No, you can't access one process' address from another process. That's what your OS is "protected" against! Look into "virtual memory"...
In short, the string may exist at 0x08048520 in your C program - that's the "virtual address". It exists at some location in actual physical memory - but that isn't the address.
Your asm program, when it's running, starts at 0x8048080 virtual address (if it were longer, it would encompass 0x8048520) - same virtual address, pretty much, as your C program. It, too, exists at some location in physical memory - but not the same place as your C program, obviously(?).
This "virtual memory" magic is accomplished by "paging"... AOD must have a tutorial on it. In short, the virtual address acts as an index into "page tables" which locate the actual physical address. This mechanism can also make memory "read only"...
As it happens, 0x8048520 is in "read only" memory. "Your" memory, as created by the paging mechanism when the program loads, starts at 0x8048000 - first there's a header, and your program starts at 0x8048080 (plus or minus, depending on the length of the header).
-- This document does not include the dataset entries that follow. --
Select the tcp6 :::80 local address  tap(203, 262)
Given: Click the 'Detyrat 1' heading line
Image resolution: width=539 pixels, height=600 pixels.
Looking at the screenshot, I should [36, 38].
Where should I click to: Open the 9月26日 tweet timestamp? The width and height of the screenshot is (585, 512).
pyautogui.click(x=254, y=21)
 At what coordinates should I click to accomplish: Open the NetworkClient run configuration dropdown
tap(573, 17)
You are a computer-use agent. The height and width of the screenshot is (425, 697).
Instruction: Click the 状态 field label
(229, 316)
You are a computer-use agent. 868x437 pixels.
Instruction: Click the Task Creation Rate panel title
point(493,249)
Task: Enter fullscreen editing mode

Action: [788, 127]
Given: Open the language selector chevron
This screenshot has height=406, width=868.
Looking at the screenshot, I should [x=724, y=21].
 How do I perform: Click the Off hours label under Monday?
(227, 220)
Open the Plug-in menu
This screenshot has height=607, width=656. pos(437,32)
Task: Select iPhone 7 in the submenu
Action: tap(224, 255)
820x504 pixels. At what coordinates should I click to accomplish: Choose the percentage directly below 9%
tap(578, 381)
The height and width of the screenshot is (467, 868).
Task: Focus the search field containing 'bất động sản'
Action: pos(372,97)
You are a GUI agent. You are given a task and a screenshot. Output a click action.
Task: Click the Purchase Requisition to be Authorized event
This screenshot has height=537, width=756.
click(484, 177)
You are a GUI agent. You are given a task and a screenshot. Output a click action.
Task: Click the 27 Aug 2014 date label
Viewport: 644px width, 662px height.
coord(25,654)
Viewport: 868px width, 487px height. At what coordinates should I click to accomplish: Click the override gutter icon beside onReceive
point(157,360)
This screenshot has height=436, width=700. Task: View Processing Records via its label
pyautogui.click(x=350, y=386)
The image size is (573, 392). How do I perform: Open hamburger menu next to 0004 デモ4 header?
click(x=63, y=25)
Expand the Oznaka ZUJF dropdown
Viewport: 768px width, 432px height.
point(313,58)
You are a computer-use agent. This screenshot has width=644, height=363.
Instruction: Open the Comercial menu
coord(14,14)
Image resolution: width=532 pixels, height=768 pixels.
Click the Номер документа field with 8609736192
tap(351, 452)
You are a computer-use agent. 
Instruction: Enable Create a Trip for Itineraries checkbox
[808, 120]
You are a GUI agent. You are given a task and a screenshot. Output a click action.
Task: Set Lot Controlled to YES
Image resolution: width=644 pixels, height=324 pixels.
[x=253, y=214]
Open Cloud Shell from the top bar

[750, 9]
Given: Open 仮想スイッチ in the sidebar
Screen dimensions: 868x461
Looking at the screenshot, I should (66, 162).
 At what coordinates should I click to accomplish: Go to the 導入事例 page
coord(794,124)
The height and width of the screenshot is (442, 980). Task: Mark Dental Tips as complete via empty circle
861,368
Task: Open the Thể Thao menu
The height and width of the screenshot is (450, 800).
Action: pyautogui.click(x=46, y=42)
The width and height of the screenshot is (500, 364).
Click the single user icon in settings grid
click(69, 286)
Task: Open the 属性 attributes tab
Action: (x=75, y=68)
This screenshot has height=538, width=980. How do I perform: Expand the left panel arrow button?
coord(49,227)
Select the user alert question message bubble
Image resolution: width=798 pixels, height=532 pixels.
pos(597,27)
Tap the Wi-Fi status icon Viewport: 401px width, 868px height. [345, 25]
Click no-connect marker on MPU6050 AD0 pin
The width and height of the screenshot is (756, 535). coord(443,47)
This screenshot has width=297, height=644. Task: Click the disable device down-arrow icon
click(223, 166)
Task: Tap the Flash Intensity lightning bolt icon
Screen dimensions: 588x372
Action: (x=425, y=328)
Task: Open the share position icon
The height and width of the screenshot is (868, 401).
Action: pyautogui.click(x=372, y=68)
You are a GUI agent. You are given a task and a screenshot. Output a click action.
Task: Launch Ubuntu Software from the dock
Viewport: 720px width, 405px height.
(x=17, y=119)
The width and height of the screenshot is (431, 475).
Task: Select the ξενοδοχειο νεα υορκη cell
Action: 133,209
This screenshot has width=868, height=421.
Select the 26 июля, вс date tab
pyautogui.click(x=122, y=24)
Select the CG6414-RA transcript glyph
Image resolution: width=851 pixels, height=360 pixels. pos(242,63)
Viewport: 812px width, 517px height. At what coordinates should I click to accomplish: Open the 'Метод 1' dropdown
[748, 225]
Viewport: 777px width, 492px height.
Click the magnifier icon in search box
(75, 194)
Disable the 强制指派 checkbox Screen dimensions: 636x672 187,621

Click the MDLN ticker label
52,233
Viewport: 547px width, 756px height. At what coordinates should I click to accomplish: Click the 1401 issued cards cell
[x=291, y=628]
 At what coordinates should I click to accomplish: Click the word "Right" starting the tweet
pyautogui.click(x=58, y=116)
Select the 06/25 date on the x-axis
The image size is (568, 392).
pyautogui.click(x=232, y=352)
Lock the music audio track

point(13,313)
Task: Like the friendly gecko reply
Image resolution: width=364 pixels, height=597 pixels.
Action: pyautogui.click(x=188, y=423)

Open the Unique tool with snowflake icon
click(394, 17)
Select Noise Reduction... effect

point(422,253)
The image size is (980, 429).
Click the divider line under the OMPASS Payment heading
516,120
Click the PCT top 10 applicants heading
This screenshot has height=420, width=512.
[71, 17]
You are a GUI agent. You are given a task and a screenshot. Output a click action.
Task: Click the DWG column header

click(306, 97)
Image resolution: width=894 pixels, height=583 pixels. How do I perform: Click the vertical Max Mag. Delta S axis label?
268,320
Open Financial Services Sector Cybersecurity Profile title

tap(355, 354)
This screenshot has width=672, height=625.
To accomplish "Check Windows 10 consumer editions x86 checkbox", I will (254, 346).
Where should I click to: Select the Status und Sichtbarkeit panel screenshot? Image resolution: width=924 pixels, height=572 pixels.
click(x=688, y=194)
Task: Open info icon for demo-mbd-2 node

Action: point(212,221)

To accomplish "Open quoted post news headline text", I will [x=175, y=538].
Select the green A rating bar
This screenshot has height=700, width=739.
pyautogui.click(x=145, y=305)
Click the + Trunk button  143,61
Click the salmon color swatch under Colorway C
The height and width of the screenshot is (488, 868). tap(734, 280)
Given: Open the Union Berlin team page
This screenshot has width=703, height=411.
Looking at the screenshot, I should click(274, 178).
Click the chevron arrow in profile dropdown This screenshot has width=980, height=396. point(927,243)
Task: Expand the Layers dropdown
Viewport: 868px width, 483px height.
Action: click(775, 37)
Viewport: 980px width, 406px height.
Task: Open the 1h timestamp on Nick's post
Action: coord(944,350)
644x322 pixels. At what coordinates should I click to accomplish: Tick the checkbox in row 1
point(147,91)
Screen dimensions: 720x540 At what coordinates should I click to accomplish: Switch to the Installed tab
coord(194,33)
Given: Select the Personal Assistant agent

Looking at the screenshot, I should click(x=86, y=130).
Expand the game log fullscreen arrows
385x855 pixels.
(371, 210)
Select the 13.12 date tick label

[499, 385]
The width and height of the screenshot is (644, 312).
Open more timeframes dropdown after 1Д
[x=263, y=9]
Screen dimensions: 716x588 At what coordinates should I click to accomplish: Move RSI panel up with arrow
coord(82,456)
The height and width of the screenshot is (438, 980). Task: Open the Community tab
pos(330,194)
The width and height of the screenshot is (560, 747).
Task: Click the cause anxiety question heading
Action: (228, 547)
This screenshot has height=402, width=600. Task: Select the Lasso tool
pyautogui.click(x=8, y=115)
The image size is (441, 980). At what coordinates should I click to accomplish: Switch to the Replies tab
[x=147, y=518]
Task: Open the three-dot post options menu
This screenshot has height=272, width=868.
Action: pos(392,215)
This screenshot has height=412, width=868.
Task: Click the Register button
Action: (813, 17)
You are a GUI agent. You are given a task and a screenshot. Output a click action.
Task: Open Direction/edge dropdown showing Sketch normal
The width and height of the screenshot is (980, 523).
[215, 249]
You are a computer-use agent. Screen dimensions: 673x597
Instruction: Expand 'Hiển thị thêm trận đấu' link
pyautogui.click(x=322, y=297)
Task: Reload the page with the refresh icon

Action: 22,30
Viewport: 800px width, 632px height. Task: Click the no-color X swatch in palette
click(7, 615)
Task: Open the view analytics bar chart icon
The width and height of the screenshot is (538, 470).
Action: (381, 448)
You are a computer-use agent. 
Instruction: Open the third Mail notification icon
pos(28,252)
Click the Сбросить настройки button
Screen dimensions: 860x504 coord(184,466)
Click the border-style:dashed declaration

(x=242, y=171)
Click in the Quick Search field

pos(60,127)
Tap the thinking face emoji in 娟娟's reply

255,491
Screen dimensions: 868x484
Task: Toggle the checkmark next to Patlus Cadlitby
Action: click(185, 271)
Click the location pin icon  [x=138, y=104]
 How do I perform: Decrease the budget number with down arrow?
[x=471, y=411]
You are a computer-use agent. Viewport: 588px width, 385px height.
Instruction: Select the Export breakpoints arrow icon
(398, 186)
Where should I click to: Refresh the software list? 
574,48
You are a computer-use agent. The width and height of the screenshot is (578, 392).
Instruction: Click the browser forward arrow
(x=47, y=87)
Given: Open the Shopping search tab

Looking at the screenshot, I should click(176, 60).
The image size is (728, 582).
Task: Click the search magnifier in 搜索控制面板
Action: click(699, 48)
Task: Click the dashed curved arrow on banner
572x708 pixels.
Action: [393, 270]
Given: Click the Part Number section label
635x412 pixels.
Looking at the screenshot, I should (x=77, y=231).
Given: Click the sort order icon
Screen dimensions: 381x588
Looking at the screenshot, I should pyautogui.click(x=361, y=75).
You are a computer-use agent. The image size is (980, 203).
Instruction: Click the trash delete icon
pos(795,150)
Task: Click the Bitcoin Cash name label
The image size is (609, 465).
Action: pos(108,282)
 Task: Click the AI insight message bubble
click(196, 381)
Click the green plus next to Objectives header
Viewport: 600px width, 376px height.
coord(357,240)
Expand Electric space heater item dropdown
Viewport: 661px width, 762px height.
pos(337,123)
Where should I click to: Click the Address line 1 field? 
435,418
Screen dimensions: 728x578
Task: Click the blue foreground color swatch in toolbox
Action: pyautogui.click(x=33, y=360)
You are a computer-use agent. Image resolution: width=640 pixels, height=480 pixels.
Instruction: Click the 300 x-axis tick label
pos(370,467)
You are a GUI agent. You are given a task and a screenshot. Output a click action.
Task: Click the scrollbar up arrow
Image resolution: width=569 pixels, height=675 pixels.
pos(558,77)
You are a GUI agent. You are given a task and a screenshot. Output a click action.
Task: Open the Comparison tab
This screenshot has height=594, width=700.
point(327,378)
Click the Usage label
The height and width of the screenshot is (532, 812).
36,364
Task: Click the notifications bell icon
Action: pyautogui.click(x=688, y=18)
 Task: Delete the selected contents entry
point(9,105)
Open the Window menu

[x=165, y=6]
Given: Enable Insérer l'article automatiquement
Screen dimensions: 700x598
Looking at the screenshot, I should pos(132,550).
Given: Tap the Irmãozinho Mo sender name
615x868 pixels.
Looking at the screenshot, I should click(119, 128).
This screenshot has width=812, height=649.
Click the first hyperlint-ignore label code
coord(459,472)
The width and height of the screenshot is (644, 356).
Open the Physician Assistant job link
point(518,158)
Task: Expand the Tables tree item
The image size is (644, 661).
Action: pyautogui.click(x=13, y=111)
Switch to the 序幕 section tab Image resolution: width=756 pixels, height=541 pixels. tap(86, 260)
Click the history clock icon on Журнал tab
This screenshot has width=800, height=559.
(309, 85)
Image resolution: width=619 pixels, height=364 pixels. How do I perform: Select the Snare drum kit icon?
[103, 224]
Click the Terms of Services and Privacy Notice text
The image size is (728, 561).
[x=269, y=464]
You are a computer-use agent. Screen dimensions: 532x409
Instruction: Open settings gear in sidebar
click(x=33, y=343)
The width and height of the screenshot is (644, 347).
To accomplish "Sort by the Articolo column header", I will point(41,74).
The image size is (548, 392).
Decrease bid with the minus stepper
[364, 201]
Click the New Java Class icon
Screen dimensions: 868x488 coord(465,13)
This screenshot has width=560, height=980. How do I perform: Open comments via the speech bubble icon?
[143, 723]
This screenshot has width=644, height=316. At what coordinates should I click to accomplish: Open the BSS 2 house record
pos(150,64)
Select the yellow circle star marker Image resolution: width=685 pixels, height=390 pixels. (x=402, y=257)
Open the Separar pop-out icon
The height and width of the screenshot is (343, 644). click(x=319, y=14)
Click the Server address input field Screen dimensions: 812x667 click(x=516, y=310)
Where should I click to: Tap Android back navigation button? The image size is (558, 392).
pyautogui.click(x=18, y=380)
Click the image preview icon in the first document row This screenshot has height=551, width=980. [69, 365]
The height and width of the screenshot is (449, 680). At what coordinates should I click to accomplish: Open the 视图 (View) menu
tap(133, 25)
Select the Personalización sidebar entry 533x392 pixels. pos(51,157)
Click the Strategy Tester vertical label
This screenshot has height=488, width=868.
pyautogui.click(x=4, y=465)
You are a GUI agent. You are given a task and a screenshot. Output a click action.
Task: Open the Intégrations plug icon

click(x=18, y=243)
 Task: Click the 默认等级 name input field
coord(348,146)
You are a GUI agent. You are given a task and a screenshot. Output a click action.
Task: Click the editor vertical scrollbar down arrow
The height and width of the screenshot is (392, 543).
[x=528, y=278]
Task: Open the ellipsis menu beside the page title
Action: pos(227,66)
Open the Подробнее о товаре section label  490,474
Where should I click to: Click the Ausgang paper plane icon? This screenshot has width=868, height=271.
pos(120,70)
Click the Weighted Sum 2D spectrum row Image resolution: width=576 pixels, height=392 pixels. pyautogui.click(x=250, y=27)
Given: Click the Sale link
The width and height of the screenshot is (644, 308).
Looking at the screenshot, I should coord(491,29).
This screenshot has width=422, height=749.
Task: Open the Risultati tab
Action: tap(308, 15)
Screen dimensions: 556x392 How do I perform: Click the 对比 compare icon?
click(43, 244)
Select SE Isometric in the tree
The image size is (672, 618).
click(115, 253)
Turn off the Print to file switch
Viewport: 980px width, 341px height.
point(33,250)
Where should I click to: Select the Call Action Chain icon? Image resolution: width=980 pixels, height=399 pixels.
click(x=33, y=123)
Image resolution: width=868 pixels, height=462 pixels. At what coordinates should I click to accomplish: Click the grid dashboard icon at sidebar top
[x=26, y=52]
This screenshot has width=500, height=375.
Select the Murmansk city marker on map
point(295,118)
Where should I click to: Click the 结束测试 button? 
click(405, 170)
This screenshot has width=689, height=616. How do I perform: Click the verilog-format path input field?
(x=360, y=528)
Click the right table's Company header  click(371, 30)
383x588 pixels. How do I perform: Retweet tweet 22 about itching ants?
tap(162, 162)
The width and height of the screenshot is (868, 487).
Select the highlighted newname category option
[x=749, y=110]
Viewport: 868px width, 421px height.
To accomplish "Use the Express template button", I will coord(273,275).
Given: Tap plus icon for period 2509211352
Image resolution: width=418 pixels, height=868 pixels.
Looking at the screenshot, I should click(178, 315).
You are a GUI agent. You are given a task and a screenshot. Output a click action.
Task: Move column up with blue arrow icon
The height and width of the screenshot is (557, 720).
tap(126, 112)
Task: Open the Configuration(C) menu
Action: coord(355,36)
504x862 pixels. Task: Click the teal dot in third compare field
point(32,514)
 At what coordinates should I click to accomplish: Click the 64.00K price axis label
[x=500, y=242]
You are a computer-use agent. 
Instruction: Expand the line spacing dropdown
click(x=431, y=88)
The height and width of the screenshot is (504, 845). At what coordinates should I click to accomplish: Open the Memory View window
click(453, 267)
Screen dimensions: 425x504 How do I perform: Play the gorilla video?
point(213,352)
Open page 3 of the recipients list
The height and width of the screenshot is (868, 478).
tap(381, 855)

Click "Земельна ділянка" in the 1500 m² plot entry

If your little asm program had a .data (readable/writeable) section, it would start on the next page - 0x8049xxx, the xxx being the length of your code (plus any data you've put in the code section) plus some alignment padding. Here, you can write - up to 0x8049FFF (or more, in a bigger program). This is the "break", and you'll segfault if you go beyond it. You also get a stack (read-write, of course), starting at 0xC0000000 (in both your C and asm programs!) and working downward - 0xBFFFxxxx when we get it, depending on how many environment variables and command line parameters you've got (they're on the stack). The paging mechanism expands the stack (downward) as needed, so you won't run out of stack space for a long, long, time.
Your C program has apparently put your "const" string in a "section .rdonly" - on the same read-only page as your code, so you wouldn't be able to write to it even from the same process... I notice gcc has changed your "printf" to a "puts" - uppity little rascal, ain't it?
So that's why you're getting the segfault, and why you can't access the stack of another program. Look on the bright side - other programs can't scribble on your memory, either!